Monday, November 7, 2011

The Harbor Seal

Also known as the common seal, the harbor seal is described as a “true seal” because it has small flippers and can only move on land by flopping its body. Harbor seals live along the coastlines of most every continent in the Northern Hemisphere and have been spotted from Florida to the Arctic Circle. The most widely distributed of all seals, there is an estimated population of 500,000 harbor seals worldwide.
The harbor seal received its name because it usually does not venture very far away from the coast. Although they are capable of diving to over 1,500 feet and being underwater for up to 40 minutes, harbor seals prefer to stick to shallower waters and can even be found upstream in large rivers occasionally. They spend about half their time in the water and spend the remainder of the day “hauled-out”, which is another term for resting on shore. They usually choose a rocky coastline, sandy beach or ice-pack for their haul-out site depending on geographical location. Harbor seals are social animals and usually rest in groups, but they do not congregate in groups as large as some other types of seals.

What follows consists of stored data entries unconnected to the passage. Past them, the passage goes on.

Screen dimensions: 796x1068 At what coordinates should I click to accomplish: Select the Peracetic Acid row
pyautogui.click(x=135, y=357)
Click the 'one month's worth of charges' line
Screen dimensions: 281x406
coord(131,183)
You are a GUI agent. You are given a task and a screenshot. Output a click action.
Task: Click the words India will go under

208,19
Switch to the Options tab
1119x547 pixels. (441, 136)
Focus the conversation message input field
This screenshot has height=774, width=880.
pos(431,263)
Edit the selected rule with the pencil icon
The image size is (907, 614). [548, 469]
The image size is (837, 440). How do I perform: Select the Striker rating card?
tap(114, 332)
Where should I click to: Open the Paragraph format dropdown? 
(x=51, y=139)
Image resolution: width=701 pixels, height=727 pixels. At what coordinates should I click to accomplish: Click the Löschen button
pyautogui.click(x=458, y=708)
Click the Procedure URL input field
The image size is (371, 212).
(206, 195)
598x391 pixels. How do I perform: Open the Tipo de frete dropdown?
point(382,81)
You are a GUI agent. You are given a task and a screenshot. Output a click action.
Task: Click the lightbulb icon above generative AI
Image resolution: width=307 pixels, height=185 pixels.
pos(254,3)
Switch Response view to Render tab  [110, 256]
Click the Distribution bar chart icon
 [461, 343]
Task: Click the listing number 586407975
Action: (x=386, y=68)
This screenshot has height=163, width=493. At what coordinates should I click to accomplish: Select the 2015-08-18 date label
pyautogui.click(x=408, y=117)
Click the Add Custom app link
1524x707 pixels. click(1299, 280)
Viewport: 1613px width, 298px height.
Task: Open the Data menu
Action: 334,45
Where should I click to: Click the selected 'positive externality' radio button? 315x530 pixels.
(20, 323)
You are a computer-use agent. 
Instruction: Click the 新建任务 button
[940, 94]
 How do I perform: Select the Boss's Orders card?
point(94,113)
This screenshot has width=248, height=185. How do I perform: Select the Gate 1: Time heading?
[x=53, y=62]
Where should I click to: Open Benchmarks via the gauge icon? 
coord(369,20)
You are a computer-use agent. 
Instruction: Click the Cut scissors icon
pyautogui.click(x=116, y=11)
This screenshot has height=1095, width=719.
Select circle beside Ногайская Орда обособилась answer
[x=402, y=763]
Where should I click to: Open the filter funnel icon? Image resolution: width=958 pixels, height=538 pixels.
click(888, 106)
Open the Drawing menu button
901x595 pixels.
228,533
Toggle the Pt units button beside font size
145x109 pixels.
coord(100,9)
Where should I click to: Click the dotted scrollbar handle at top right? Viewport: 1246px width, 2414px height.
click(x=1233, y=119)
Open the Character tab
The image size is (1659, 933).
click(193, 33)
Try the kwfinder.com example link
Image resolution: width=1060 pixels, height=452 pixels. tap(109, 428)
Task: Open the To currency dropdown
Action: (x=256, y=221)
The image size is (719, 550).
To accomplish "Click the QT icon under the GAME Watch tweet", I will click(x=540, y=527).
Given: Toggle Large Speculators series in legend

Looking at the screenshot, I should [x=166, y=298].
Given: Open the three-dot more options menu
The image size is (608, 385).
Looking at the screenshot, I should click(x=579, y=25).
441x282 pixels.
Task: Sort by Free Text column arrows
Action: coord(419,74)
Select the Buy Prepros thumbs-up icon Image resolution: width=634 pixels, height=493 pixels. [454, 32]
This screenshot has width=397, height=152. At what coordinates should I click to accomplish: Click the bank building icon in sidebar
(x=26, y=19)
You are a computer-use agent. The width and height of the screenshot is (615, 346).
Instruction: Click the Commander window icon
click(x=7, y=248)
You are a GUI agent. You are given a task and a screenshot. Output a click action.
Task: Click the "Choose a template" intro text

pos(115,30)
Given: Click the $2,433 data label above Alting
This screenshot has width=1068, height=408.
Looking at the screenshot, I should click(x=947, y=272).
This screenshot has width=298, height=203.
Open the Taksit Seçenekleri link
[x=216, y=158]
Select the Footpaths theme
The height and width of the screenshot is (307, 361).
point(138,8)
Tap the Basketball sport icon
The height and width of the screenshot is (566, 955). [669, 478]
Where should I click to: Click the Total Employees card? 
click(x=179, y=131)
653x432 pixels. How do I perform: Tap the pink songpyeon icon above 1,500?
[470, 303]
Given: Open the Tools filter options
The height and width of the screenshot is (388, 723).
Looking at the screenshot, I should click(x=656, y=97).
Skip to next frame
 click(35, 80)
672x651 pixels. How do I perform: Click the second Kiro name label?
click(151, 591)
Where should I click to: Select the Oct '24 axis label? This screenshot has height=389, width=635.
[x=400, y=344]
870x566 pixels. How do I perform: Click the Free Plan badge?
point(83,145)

The harbor seal is a carnivore and feeds on a variety of fish, octopus, squid, shrimp, crabs and mollusks and seabirds, all depending on the prey native to its environment. Although carnivorous and quite large, Harbor seals pose no threat to humans. While very capable swimmers, when hauled-out on land Harbor seals are very vulnerable and will often rush back into the water if approached. 
Once heavily hunted by people, the harbor seal is a protected animal in almost every nation now and its population is on the rebound. However, urbanization of coastal areas remains a threat to these animals. In order to rest and molt, harbor seals need to spend a lot of time out of the water, and if a human presence is detected they will often not haul out. If construction occurs at or near a usual haul-out spot, the seals will sometimes abandon it permanently, which could threaten their population.